A woman named Vanessa Woodward commented that she had parked in that lot around 1 p.m., and the police road block had not been set up in that area. She said she had left the protest early, about 4 p.m., when she was approached by a police officer.

“He told us that the owner (of Meineke) was having everyone towed, to go straight to our vehicle, do NOT interact with him, and if we knew anyone who was there to contact (text, call etc.) them ASAP,” Woodward wrote. “I regret not getting the officer’s name because he seemed pretty sincere and genuinely helpful toward us. I am deeply sorry we didn’t get the word out to other protestors because I don’t think I personally know anyone else who went.”

An employee at the Meineke Car Care Center at 268 State St. told the Kennebec Journal that the owner had no comment Monday morning.

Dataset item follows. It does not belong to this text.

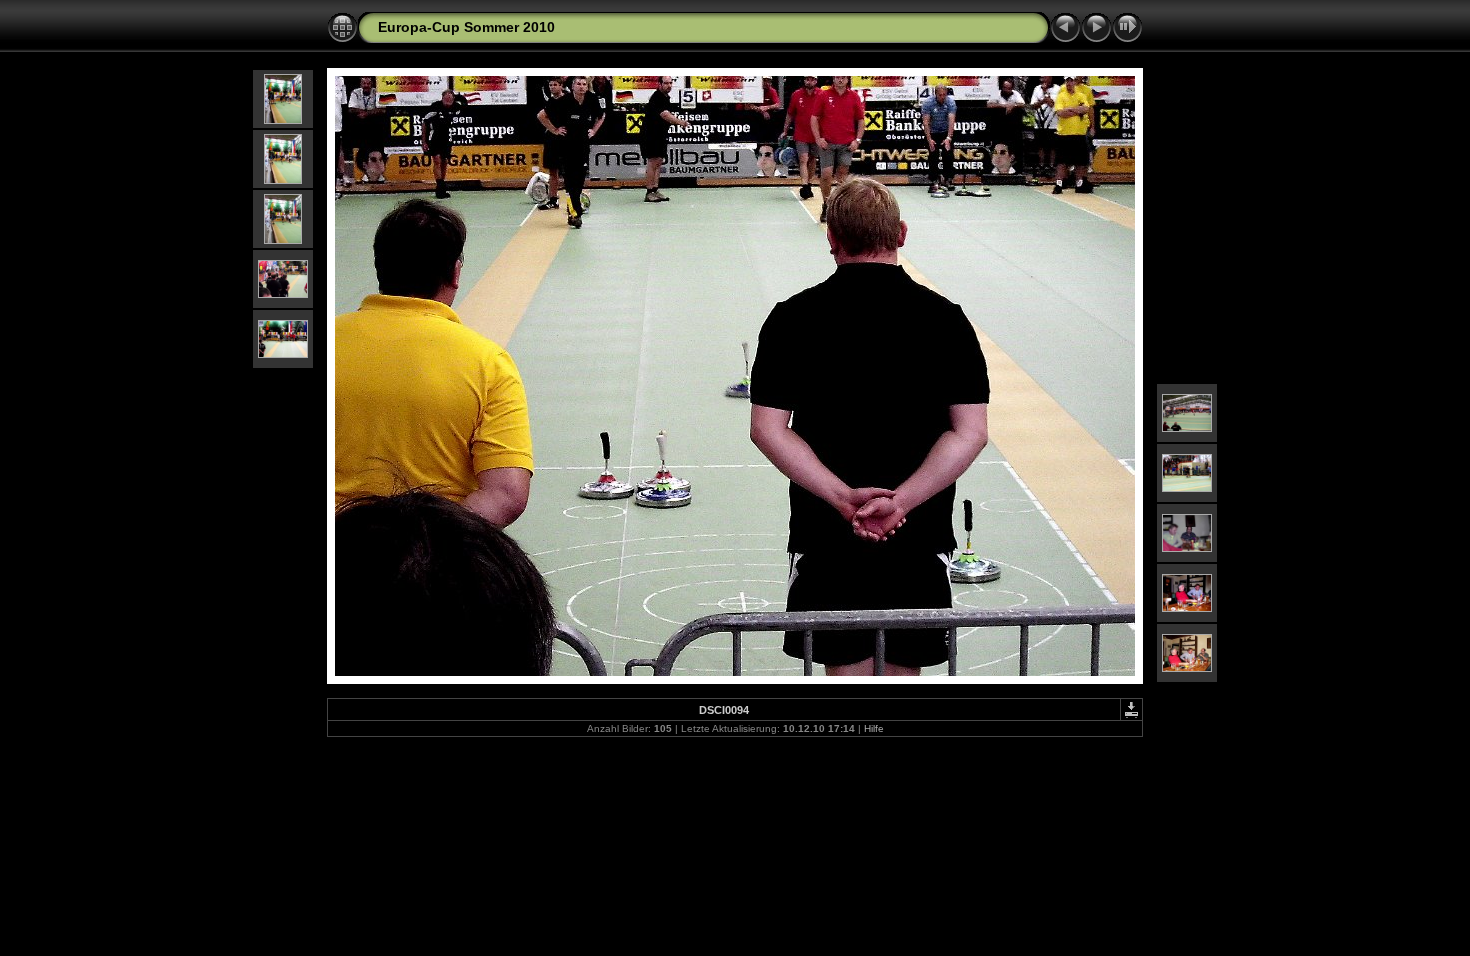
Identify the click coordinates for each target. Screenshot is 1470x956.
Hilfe (874, 728)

Property tax records from the city show that the property at 268 State St. is owned by York Holdings LLC, which is based in Skowhegan.

Stacey Charest, owner of KDT Towing, said her business towed six vehicles from the lot after the owner of the property called them. She said the people picking up their cars were not happy with their cars being towed, but were pleasant when picking them up.

Mike Wilson, owner of Mike’s Towing, said the company towed nine vehicles from the property at the request of the property owner. Wilson said he also offered rides to people who had their vehicles towed.

“It had nothing to do with the police,” he said.

Charest said it used to be common practice that people would park in empty lots, but an increased worry in the property owner’s liability if any property were to be damage has caused owners to crack down on unauthorized parking. Charest said the cars being towed had nothing to do with the protest and was not a “set up by the police.”

Brown said she did not want the message of the protest — resisting police brutality and institutional racism — to be forgotten due to the towing issue.